Piero Scaruffi(Copyright © 2013 Piero Scaruffi | Legal restrictions )
These are excerpts and elaborations from my book "The Nature of Consciousness"
Expanding on Sigmund Freud's views of child development, in the 1950s the German psychoanalyst Eric Erikson placed emphasis on culture and viewed development as structured in eight stages that extend from birth to death (and not only from birth to late childhood), each stage corresponding to a "task": Infant (in which the task is simply to trust others and the environment), Toddler (in which the task is to to master the physical environment, including learning to walk, talk and eat), Preschooler (in which the task is to imitate adults), School-Age Child (in which the task is to build self-esteem by refining skills), Adolescent (in which the many social roles of son, sibling, student and so forth are integrated mostly through role models and peer pressure), Young Adult (in which personal commitments to friend, lover, spouse, parent and so forth become relevant), Middle-Age Adult (in which the emphasis shifts towards career, family and politics and, in general, being "in charge"), Older Adult (the age of personal loss and intimations of mortality).
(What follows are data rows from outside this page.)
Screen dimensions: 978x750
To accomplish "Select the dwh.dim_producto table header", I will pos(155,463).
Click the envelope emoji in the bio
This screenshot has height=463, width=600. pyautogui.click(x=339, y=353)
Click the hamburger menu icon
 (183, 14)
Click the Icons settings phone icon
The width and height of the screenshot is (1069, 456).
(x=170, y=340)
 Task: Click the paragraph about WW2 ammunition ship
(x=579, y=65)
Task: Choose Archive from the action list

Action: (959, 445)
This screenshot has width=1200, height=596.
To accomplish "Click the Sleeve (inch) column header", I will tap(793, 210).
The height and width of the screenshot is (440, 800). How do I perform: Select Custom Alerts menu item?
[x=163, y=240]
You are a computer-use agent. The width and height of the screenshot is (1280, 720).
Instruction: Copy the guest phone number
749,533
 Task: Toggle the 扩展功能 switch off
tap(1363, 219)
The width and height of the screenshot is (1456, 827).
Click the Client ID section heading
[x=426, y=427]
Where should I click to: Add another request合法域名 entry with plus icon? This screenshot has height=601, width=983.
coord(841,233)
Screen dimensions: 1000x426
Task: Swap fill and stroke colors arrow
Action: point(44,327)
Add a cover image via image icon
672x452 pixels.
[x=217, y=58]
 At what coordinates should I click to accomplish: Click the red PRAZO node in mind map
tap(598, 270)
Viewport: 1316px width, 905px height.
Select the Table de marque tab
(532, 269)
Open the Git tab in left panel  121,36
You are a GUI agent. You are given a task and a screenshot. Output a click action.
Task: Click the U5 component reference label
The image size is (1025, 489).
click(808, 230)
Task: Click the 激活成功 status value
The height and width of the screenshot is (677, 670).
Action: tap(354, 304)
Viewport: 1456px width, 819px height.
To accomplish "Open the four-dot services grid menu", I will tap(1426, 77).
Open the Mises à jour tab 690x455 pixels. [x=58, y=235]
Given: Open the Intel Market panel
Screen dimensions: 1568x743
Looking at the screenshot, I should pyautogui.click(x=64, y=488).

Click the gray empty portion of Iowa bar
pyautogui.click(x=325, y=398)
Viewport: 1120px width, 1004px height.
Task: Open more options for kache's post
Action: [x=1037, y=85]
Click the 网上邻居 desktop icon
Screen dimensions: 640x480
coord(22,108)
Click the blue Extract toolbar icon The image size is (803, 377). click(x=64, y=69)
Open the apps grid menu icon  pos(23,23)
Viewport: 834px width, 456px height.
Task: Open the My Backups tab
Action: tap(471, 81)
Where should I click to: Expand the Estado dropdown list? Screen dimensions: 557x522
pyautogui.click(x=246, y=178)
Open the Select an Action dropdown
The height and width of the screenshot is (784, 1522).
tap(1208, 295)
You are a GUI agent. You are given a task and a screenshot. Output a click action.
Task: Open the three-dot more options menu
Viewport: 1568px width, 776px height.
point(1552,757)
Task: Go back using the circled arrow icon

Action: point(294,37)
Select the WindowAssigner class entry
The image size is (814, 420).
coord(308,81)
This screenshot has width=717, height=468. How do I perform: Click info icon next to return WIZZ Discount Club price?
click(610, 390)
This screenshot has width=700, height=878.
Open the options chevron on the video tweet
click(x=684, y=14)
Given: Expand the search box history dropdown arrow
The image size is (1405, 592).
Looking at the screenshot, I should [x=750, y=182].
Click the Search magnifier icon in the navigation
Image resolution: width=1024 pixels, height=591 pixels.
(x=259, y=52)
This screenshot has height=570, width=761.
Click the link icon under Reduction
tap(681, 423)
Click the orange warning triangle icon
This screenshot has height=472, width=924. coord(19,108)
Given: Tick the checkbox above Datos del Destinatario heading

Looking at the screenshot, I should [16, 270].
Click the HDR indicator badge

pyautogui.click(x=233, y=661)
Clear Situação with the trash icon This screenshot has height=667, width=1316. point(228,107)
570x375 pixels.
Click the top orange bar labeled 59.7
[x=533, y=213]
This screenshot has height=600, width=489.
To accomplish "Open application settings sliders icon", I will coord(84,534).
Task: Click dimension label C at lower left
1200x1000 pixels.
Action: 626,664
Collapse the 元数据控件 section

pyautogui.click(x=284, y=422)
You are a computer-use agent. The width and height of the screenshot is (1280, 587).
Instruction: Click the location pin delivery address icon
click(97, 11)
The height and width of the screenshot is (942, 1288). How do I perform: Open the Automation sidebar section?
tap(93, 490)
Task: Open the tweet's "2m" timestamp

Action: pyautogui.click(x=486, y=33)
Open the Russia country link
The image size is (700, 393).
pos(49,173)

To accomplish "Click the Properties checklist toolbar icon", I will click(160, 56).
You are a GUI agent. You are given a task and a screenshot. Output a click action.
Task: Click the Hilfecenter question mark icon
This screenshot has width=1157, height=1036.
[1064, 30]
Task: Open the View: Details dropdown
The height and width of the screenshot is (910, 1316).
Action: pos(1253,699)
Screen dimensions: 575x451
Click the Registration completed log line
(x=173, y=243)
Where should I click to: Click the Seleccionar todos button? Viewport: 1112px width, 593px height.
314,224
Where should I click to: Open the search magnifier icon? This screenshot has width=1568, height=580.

All of these models fail to recognize that there is a stage when we begin to observe the developmental stages of children and to realize that we ourselves went through those stages and are still going through stages. This self-reflective stage is what really makes an adult an adult. We are no longer just the object of development: we are a subject that observes younger people's development and wonders about older people's development.
Also, throughout these stages there is an evolution from absorbing culture to spreading culture. Adolescence is the tipping point when spreading culture becomes as important as absorbing culture. Later in life one is much more involved in spreading culture (e.g., raising children or training others) than in absorbing culture.